The slight rock of his hips opened my lips for an intake of
breath. His tongue swept in to steal it away. I delved fingers in his hair, gripping it in a fist and pulling him tighter to me. He responded by nipping my bottom lip and rubbing his cock harder into mine.
“Wrap your legs around me,” Peter ordered bending his elbows to cradle around my head. He scooted us both down the couch.
“I’m older. I should be on top,” I said stupidly.
He laughed gently, skimming a hand down my side and lips trailing heat across my jaw. He paused then whispered, his breath damp and hot along the curve of my ear, “Austin.” He pushed hard with his hips, my zipper and his pressing together almost painfully. My brain skittered to a halt.
“Yeah. I know. I’m shutting up.” Okay. I could handle being a homo. Clothes on and rubbing against each other like teenagers was the best pre-sex experience I’d ever had. Sadly.
“I’m going to make you come without even touching your cock,” he promised.
“Oh, God. You’re a control freak,” I groaned, pulling harder at his hair. He nipped at the skin on my neck. Every touch of his lips was like kindling. I slipped my hand from his hips and down the back of his pants, more heat from his skin to my palm.
“You’re seriously…making…me consider…a gag.” He rolled his hips, making my back arch with the zing of heat that shot from my groin up my spine. He thrust again, and my other hand clenched into a fist.
“Now who’s talking…Oh, Jesus…” I forgot what I was going to say as he trailed a tongue from collar to earlobe. Done talking. Couldn’t through the moans anyway. And somehow in
the middle of all that, I wrapped my legs around his waist and began rocking into him.
Control was never my issue. Not in bed, not in life.
Overthinking was my problem, which was what I was doing as Peter made me realize what I had missed by repressing who I was.
Do I move my hand up or in? Am I supposed to stick my fingers in his ass?
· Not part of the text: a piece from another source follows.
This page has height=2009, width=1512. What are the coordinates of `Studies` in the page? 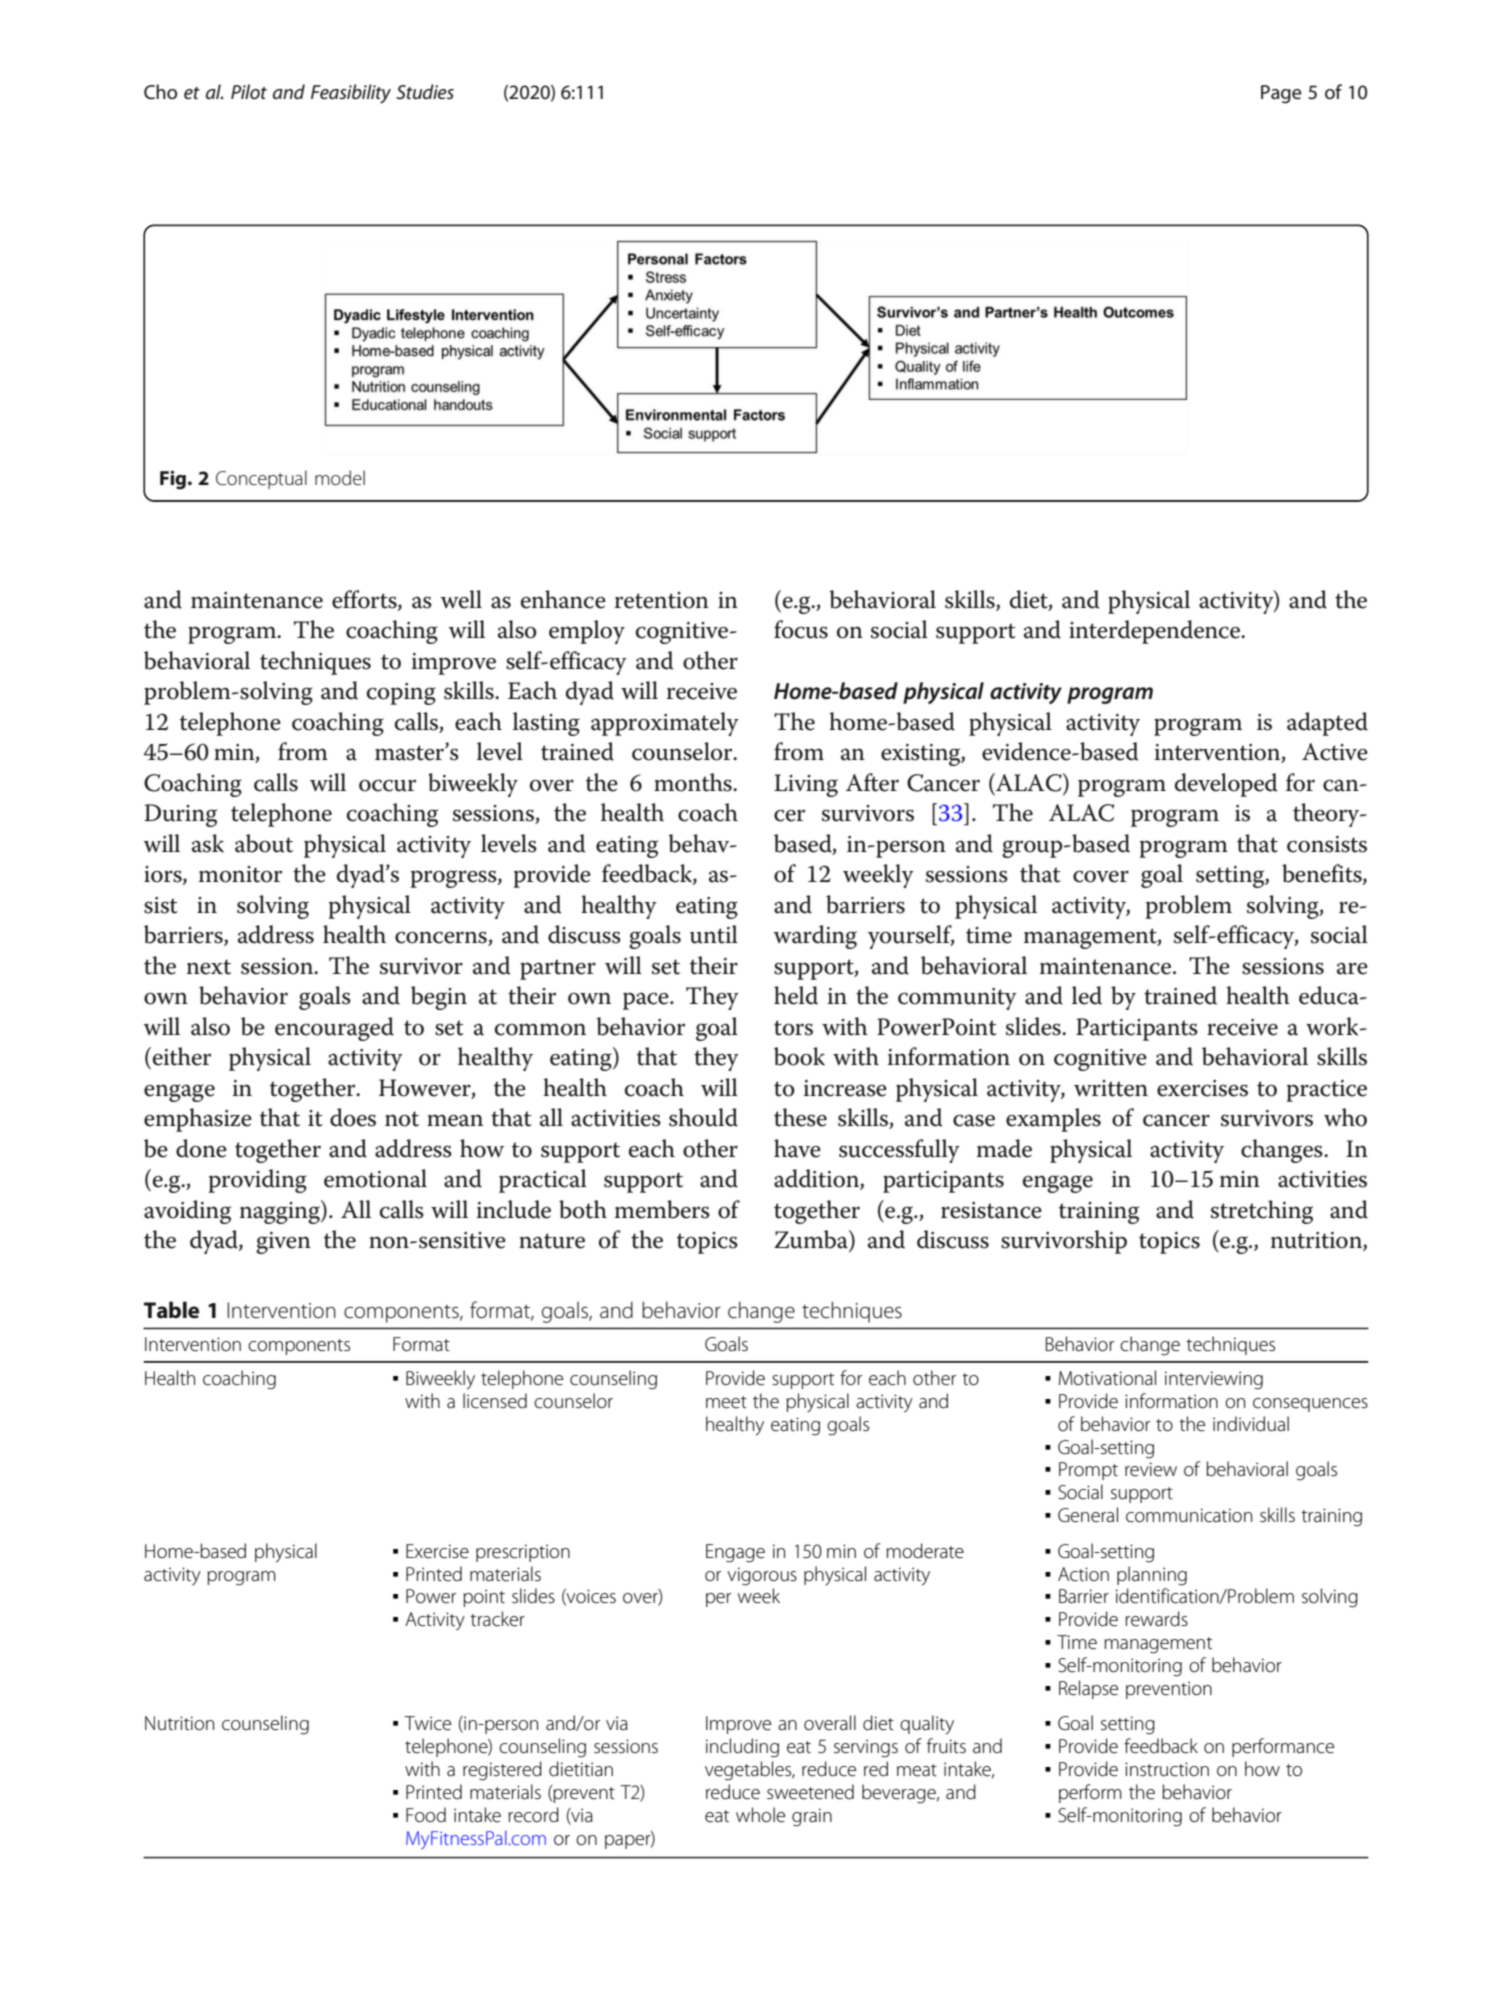 It's located at (425, 91).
He’s on top. Does that make me the woman?
What do women do in this situation? They never stuck their finger in my ass, that was for sure.
“Stop thinking,” Peter whispered. How he knew was anyone’s guess. Experience? Or my twitching hand in his pants was more likely.
“I can’t reach,” I laughed. Delightfully, he laughed too.
Though both of us shut up as he covered my lips and sought my tongue with his. The smell of cinnamon enveloped my senses, but it couldn’t overpower the tang of sweat. My hand moved up his back, slipping under his shirt then back down again seeking to map out every inch of his damp, warm skin. His breath quickened as did the pace of his hips. He curled his tongue around mine, sucked at it, drove me to slamming my hips against him until our lips were wet from breaking apart with the force of our rubbing.